Mechanisms of Anterior Segment Neovascularization and Predisposing Conditions
Differential Diagnosis of Neovascular Glaucoma
Adequate treatment of retinal ischemia with PRP is essential in reducing the stimulus for neovascularization of the anterior segment, which may prevent the need for additional surgery. Treatment of underlying systemic disease may improve neovascularization of the iris, as is the case with endarterectomy for carotid occlusive disease and ocular ischemia. The advent of anti-VEGF agents has lead to their use in the form of intravitreal injections prior to PRP. The duration of suppression of iris and angle neovascularization lasts approximately 3-6 wks with anti-VEGF injections, thereby creating a window of opportunity to allow adequate PRP to be carried out.
Selection of specific agents to lower IOP depends upon the stage of NVG when discovered. Given the fact that elevated IOP is in part due to compromised trabecular meshwork function, aqueous suppressants (beta blockers, alpha-agonists, carbonic anhydrase inhibitors) are likely to have higher efficacy. Prostaglandins may be effective but may also exacerbate ocular inflammation. Miotic agents or any other medications acting on aqueous outflow are usually ineffective if the angle is already closed. Osmotic agents may be used to clear the cornea for treatment or diagnosis. Adjunctive treatment with topical steroids may control inflammation to improve outcome of subsequent surgery whereas cycloplegics may aid in patient comfort and improve visibility for PRP.
In eyes with vision better than 20/400, most glaucoma specialists prefer filtering surgery or aqueous shunts versus cyclophotocoagulation. Regardless of the surgical procedure chosen, preoperative panretinal photocoagulation should be performed whenever possible.  

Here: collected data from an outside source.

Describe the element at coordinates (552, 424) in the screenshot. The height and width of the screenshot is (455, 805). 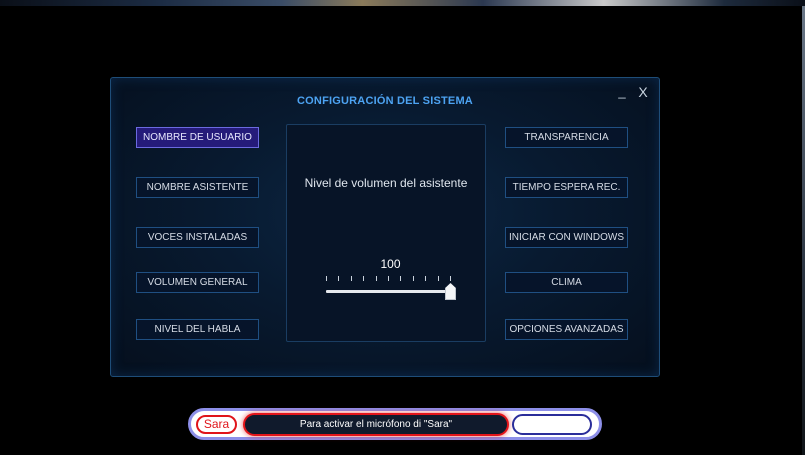
I see `voice-input-field` at that location.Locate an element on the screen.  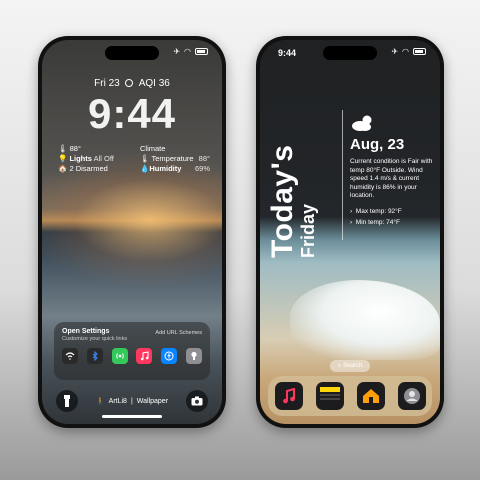
lock-date-line: Fri 23 AQI 36 is located at coordinates (132, 84).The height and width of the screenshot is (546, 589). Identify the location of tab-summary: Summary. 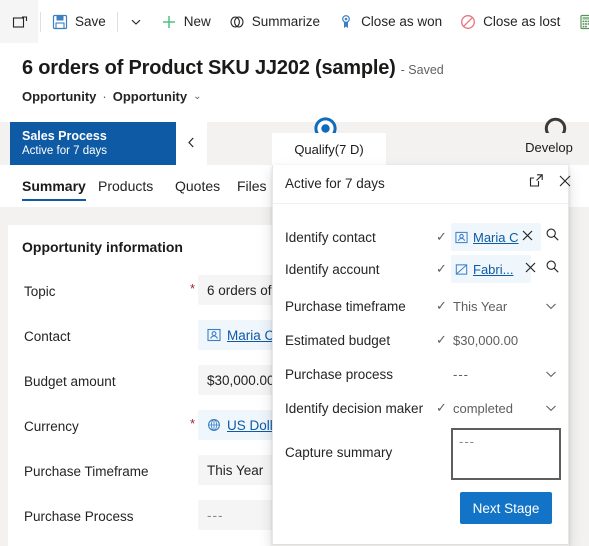
(54, 186).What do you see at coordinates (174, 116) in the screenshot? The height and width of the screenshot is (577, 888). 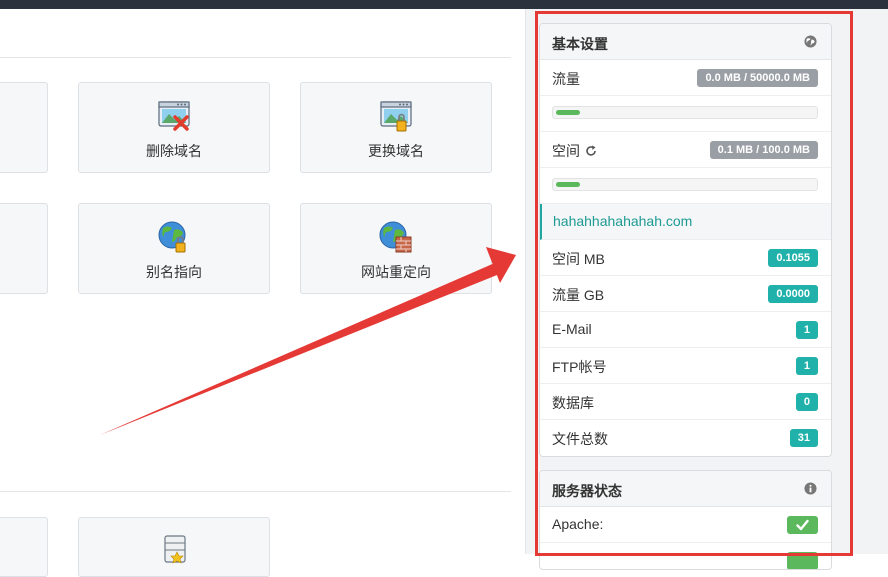 I see `delete-domain-icon` at bounding box center [174, 116].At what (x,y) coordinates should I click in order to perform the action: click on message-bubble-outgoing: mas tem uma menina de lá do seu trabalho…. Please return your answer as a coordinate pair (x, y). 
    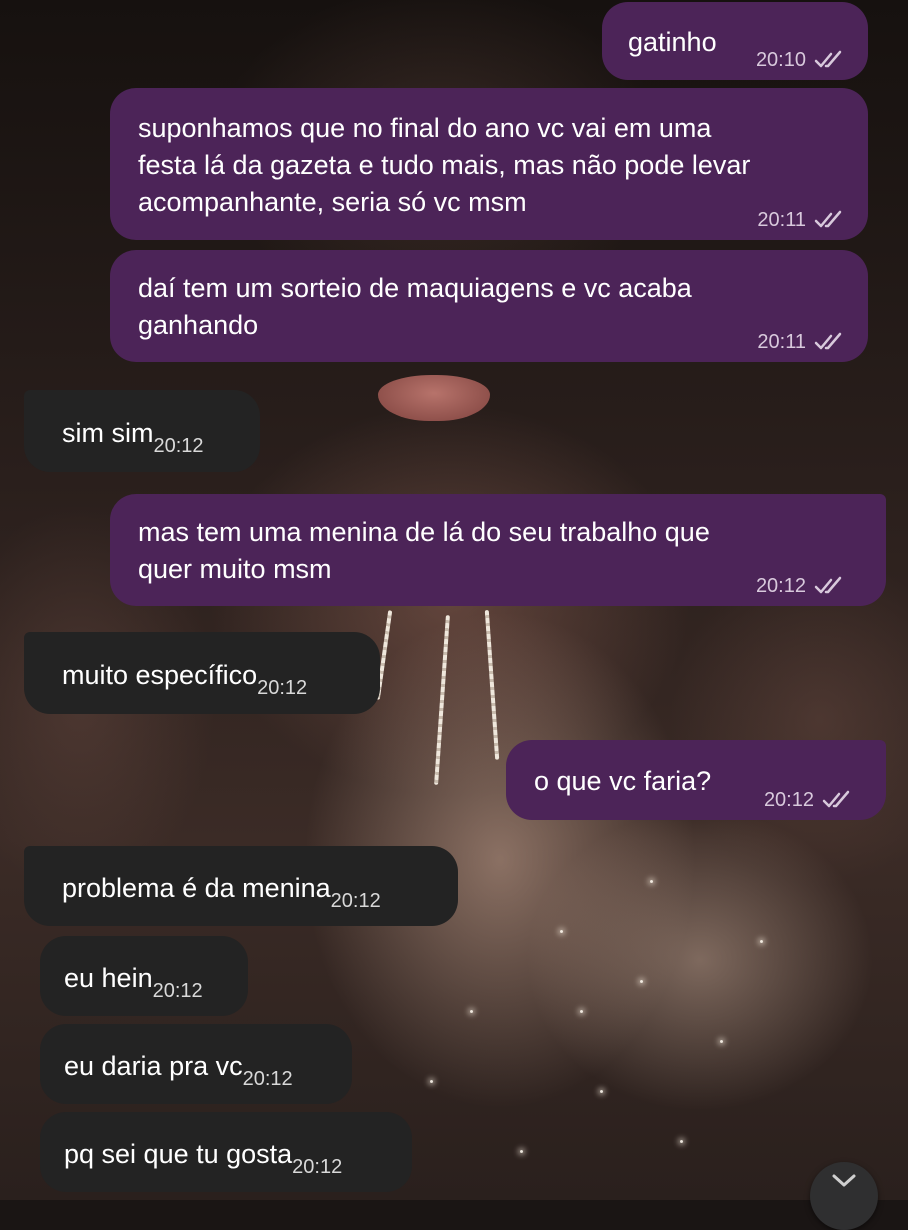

The presence of florid neovascularization poses a significant risk for intraoperative and postoperative hemorrhage, either extra- or intraocular. While trabeculectomy offers the advantage of achieving lower postoperative IOP compared to aqueous shunts, failure to adequately resolve active neovascularization may ultimately lead to bleb failure through conjunctival scarring at the filtration site. Aqueous shunts bear the advantage of avoiding the necessity of surgical iridectomy, thereby decreasing the risk of intraoperative hemorrhage. In addition, aqueous shunts are more likely to tolerate intraoperative and postoperative bleeding and massive fibrin reaction in carrying out their function. Therefore, in the setting of active hyphema and inflammation, an aqueous shunt may be preferred whereas in a quiet eye with a view for adequate PRP and possible anti-VEGF treatment and/or an extensive optic nerve damage requiring a lower IOP goal, trabeculectomy may be considered.
Cyclophotocoagulation tends to be reserved in eyes with poor visual prognosis (20/400 or worse) or patients that are poor surgical candidates. Transcleral diode and YAG techniques are less likely to result in hypotony and phthisis compared to cryotherapy.  
Preventing neovascularization is the most successful treatment for NVG. High index of suspicion based on the patient’s history and early recognition of high risk eyes is crucial to a favorable long-term outcome.